(Data records)
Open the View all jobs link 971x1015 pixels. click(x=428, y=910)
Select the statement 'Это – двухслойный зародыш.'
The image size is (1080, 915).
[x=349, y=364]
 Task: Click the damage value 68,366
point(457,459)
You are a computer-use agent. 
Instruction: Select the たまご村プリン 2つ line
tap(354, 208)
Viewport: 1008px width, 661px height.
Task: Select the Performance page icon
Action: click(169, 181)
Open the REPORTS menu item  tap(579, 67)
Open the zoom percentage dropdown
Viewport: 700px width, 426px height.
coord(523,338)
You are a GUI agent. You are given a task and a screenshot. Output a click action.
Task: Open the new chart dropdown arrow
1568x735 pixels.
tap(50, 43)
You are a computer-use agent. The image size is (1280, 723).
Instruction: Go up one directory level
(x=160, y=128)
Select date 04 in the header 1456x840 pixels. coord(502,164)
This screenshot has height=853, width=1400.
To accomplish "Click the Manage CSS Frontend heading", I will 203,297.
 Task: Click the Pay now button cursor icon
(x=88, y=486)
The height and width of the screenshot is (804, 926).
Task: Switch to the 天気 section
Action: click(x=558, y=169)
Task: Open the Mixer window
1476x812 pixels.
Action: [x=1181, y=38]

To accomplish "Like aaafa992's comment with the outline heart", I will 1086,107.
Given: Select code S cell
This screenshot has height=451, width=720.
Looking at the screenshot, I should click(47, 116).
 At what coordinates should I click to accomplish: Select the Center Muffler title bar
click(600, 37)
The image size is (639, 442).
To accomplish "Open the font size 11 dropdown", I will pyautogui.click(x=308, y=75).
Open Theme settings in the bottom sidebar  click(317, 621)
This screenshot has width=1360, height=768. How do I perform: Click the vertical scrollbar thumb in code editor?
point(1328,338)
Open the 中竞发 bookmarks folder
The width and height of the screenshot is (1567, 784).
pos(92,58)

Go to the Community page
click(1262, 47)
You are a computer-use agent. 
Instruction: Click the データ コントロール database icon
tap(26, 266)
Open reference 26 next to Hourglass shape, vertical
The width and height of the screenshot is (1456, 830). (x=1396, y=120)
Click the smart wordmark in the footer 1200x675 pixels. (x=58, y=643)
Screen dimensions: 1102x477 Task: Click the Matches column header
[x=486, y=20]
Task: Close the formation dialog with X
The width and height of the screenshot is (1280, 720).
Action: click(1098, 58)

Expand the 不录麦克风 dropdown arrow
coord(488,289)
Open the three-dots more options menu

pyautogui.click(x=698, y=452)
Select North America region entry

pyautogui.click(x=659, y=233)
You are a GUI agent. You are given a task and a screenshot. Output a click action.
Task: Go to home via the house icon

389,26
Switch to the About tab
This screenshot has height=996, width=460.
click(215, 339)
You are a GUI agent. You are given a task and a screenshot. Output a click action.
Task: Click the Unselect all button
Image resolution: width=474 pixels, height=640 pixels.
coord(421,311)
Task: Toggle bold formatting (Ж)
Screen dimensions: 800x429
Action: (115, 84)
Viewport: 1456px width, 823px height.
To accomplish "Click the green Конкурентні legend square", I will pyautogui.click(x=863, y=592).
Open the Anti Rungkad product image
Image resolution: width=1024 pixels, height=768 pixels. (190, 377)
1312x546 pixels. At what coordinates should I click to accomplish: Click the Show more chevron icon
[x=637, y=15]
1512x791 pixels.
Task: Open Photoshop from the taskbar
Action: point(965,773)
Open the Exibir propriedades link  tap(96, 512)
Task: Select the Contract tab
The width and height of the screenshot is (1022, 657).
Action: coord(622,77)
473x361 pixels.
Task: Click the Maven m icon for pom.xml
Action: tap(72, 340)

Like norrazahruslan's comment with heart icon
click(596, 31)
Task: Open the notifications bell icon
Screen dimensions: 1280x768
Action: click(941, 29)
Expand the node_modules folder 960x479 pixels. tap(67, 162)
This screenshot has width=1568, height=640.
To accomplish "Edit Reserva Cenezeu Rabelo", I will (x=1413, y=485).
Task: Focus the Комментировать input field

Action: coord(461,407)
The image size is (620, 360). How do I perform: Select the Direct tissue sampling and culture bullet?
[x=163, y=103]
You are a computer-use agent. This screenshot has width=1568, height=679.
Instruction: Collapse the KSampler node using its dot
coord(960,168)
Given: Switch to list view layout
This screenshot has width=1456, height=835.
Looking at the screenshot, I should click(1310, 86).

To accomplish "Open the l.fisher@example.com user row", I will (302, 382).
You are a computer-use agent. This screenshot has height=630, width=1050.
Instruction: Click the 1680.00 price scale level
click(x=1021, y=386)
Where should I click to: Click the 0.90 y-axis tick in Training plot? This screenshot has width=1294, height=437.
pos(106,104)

### YOUR OBJECTIVE
Provide the number of lines above containing "link" and nothing else.

### PROBLEM SOLUTION
2